OpenAI says it needs copyrighted material for AI development.

OpenAI, the developer behind the innovative chatbot ChatGPT, has argued that creating advanced AI tools like ChatGPT would be "impossible" without access to copyrighted material. The statement comes in response to increasing scrutiny on AI firms regarding the content used to train their products.


Chatbots and image generators, including ChatGPT and Stable Diffusion, are trained on extensive datasets sourced from the internet, much of which is protected by copyright.


OpenAI's submission to the House of Lords communications and digital select committee highlighted the indispensable role of copyrighted works in training large language models like GPT-4, the underlying technology for ChatGPT. The company emphasized that contemporary AI models rely on a wide range of human expression, from blog posts and photographs to software code and government documents, all covered by copyright.


Addressing concerns raised by legal actions, including a lawsuit by the New York Times against OpenAI and Microsoft, OpenAI stated that limiting training materials to out-of-copyright books and drawings would result in inadequate AI systems. The company argued that such limitations might yield interesting experiments but would not meet the needs of today's citizens.

★ ★ ★ ★

(Problem 1): The article about OpenAI and copyrighted material lists kinds of human expression covered by copyright. Name every kind it lists.
(Problem 2): From the article about OpenAI and copyrighted material, output the part that opens with the words containing "OpenAI says it" and closes with "protected by copyright.", copied word for word.
Rely only on the article about OpenAI and copyrighted material.

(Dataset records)
★ ★ ★ ★

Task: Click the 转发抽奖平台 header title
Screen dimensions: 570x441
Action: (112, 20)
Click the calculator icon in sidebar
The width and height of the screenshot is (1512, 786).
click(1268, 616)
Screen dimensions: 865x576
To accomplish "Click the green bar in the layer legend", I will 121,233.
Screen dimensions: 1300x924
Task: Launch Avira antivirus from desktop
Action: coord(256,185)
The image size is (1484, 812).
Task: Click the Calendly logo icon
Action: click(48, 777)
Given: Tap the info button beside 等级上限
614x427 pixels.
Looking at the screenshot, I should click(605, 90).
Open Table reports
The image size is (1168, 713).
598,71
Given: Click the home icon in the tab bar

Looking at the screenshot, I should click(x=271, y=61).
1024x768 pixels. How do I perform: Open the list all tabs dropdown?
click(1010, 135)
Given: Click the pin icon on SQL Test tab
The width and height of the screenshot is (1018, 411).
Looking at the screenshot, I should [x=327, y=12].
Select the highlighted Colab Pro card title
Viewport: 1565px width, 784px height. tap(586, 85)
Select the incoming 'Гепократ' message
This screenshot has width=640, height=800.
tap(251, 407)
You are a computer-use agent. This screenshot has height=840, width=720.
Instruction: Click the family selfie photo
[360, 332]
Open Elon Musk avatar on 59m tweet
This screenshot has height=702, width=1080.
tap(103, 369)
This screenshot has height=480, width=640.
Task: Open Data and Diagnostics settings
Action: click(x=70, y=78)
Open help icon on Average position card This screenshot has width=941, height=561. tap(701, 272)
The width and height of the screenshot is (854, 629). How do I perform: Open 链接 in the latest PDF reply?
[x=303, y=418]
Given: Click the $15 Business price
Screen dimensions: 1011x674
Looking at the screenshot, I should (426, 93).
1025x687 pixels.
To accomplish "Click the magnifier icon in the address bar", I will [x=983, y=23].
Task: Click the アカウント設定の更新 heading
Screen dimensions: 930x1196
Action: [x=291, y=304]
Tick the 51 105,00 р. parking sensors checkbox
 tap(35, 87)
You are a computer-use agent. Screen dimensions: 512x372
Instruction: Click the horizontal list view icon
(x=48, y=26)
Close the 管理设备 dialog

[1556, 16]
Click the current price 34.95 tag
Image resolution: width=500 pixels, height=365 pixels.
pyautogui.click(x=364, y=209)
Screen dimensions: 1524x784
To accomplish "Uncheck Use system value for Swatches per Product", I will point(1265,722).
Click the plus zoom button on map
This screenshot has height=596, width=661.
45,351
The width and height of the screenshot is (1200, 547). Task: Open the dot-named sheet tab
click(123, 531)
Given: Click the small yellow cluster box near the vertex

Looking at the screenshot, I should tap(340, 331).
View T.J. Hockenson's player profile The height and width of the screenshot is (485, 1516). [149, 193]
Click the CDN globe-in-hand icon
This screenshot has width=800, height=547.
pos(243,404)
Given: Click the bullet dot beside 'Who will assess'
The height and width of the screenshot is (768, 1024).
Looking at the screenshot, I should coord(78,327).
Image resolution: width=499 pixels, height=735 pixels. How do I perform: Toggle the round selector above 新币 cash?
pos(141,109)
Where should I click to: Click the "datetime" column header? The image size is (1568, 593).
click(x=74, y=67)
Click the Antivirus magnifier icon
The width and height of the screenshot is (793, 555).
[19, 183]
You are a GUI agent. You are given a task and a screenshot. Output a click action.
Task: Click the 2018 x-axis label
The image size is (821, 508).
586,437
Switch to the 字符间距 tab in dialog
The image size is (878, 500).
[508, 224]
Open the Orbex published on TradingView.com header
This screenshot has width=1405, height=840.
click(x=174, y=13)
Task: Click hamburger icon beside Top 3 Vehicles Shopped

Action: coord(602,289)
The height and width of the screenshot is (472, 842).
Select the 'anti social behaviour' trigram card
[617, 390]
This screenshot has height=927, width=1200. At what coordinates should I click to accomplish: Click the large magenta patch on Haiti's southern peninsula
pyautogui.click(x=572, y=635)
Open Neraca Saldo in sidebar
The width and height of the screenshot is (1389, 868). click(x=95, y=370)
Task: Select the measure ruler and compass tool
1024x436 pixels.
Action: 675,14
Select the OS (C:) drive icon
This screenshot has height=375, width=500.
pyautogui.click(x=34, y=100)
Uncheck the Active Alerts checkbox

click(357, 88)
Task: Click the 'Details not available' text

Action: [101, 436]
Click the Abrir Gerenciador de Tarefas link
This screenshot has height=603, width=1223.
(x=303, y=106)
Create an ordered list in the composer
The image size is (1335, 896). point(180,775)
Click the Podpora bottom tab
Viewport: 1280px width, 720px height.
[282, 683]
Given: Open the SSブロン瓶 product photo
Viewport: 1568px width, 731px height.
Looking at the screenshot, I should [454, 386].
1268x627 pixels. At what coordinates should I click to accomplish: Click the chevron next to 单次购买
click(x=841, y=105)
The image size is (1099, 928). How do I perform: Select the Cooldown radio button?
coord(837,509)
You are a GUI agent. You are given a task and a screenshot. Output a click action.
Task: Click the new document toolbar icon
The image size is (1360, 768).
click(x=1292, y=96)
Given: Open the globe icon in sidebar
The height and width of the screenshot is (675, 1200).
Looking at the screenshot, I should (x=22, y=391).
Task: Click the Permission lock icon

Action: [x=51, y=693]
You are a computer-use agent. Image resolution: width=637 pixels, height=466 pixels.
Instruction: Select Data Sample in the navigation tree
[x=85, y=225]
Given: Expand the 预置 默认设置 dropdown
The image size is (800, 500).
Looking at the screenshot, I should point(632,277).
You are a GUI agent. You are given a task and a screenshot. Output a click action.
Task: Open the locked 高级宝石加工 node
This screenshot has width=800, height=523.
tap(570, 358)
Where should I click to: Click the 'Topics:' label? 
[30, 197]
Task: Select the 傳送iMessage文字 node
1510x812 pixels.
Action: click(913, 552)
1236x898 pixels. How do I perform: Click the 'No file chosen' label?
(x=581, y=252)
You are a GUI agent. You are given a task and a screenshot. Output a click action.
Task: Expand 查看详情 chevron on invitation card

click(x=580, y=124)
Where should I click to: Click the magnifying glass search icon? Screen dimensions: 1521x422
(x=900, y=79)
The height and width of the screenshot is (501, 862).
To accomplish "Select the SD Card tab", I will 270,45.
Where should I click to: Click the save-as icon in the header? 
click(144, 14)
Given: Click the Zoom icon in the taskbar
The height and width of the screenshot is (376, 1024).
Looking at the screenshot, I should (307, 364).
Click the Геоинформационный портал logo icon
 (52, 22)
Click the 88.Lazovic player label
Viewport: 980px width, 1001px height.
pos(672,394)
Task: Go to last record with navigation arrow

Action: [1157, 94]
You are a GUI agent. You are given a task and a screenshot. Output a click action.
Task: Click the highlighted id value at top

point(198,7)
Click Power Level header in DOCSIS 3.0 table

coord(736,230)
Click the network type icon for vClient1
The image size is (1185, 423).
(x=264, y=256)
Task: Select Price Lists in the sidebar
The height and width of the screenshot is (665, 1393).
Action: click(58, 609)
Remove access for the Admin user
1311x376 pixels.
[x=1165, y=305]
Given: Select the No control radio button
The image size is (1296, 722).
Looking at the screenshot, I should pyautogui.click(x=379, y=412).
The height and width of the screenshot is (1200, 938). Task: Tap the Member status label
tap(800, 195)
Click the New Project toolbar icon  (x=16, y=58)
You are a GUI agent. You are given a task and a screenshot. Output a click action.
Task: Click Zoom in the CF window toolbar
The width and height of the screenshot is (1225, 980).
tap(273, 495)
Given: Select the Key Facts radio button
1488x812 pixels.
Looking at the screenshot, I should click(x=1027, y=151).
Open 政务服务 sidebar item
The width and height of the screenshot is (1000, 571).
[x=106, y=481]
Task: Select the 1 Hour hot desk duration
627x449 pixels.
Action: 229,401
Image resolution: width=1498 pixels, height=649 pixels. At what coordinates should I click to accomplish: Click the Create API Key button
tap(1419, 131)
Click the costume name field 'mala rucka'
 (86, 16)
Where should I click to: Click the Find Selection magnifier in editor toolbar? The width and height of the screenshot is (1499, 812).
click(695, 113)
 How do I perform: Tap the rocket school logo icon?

★ ★ ★ ★

(Output 1): blog posts, photographs, software code, government documents

(Output 2):
OpenAI says it needs copyrighted material for AI development.

OpenAI, the developer behind the innovative chatbot ChatGPT, has argued that creating advanced AI tools like ChatGPT would be "impossible" without access to copyrighted material. The statement comes in response to increasing scrutiny on AI firms regarding the content used to train their products.


Chatbots and image generators, including ChatGPT and Stable Diffusion, are trained on extensive datasets sourced from the internet, much of which is protected by copyright.